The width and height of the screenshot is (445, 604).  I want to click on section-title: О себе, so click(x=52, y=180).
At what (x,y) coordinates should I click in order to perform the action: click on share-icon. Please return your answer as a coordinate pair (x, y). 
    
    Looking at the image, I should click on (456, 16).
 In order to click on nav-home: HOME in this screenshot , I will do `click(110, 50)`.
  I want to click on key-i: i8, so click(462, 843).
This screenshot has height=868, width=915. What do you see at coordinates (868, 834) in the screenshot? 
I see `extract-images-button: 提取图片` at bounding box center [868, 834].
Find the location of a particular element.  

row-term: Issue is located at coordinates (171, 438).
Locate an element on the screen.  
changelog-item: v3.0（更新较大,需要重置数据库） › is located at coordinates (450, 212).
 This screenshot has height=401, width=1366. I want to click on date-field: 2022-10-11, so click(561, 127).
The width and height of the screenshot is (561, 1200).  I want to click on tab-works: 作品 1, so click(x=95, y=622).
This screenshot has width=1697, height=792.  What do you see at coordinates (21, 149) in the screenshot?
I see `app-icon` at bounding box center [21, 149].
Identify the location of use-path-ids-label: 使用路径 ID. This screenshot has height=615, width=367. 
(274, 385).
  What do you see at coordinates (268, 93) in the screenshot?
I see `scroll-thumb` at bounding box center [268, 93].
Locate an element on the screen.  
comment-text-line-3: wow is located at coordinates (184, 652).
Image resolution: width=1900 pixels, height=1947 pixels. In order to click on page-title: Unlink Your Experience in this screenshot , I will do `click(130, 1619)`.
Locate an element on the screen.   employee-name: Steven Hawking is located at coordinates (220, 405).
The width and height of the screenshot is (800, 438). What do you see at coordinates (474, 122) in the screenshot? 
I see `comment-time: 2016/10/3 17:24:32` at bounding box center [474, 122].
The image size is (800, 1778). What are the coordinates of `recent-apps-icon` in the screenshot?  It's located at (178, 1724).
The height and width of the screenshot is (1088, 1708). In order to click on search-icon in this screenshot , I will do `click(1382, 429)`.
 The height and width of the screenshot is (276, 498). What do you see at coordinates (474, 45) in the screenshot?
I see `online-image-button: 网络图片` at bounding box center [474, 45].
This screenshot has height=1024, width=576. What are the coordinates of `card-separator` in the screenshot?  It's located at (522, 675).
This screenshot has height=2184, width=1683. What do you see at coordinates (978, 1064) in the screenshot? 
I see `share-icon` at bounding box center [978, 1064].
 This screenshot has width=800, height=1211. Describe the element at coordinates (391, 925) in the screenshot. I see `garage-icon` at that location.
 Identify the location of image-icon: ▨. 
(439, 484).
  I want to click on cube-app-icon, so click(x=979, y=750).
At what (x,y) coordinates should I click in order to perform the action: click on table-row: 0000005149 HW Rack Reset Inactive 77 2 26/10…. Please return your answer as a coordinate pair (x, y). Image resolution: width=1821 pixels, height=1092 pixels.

__Task instructions__: Can you quote the records above word for word, from the line with "coordinates (220, 405)." up to and including the line with "I want to click on cube-app-icon, so"?

__Reply__:
Locate an element on the screen.   employee-name: Steven Hawking is located at coordinates (220, 405).
The width and height of the screenshot is (800, 438). What do you see at coordinates (474, 122) in the screenshot? 
I see `comment-time: 2016/10/3 17:24:32` at bounding box center [474, 122].
The image size is (800, 1778). What are the coordinates of `recent-apps-icon` in the screenshot?  It's located at (178, 1724).
The height and width of the screenshot is (1088, 1708). In order to click on search-icon in this screenshot , I will do `click(1382, 429)`.
 The height and width of the screenshot is (276, 498). What do you see at coordinates (474, 45) in the screenshot?
I see `online-image-button: 网络图片` at bounding box center [474, 45].
This screenshot has height=1024, width=576. What are the coordinates of `card-separator` in the screenshot?  It's located at (522, 675).
This screenshot has height=2184, width=1683. What do you see at coordinates (978, 1064) in the screenshot? 
I see `share-icon` at bounding box center [978, 1064].
 This screenshot has width=800, height=1211. Describe the element at coordinates (391, 925) in the screenshot. I see `garage-icon` at that location.
 Identify the location of image-icon: ▨. 
(439, 484).
  I want to click on cube-app-icon, so click(x=979, y=750).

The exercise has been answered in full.